Like the Israelites in Babylon, we have to face the fact that our hopes for returning to what we knew before have been dashed. Those hopes simply aren’t realistic in our current reality. But this is not cause for despair. Look at what Zechariah calls the people to do right off the bat – Rejoice!

“Rejoice greatly, O daughter Zion! Shout aloud, O daughter Jerusalem!” You have been prisoners of hope because you’ve been hoping for the wrong thing. Your hope is not in a building like the temple, or a place like Jerusalem. Your hope is in the Lord your God. Repent of your sorrow and lament, and get busy rejoicing!

The king who comes is not a military warrior on a white horse, coming to conquer your enemies for you. This king comes in humility, riding on a donkey. “Donkeys don’t go to war, horses do,” Margaret O’Dell writes.[1] She adds, “Hope remains grounded in the conviction of God’s presence; but once the people are released from the prison of old expectations, they are free to discover God at work in new and unexpected ways.”

Zechariah hears the questions the people are asking: “Is it time to return? Should we stop grieving? Is God’s rule ready to begin?” And Zechariah the prophet answers them by turning their questions around.
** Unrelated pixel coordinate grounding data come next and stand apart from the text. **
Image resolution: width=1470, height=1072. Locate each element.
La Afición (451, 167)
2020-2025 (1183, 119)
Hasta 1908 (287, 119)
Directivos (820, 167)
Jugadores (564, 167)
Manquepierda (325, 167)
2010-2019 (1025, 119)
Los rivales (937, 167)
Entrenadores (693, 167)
“Remember what got you exiled in the first place? IF you are ready to pursue justice and peace, IF you are ready to honor God’s covenant promises, it is time to stop grieving, and get to work building God’s kingdom. But the real question is this: Will you become the kind of people who are ready to participate in that kingdom?”

The prophet calls to us today and asks us the same question. Will we become the kind of people who are ready to participate in God’s kingdom? May it be so.

So I invite you, today, to set aside some time for prayer. Have a pen and some paper ready. Write down your laments, your grievances, your questions about the future of this congregation. Acknowledge your pain, and accept responsibility for the part you have had in causing that pain. Then write down the names of people whose forgiveness you need to ask, and write down the names of the people you need to forgive.

Then reach out to each person you have named. You may not be able to talk with them in person, but you can call them.

Lament what is lost and cannot be restored, then repent of sorrow, and rejoice in the Lord’s steadfast goodness to you. This is the beginning. It is the hardest work you will do. Let’s do it together.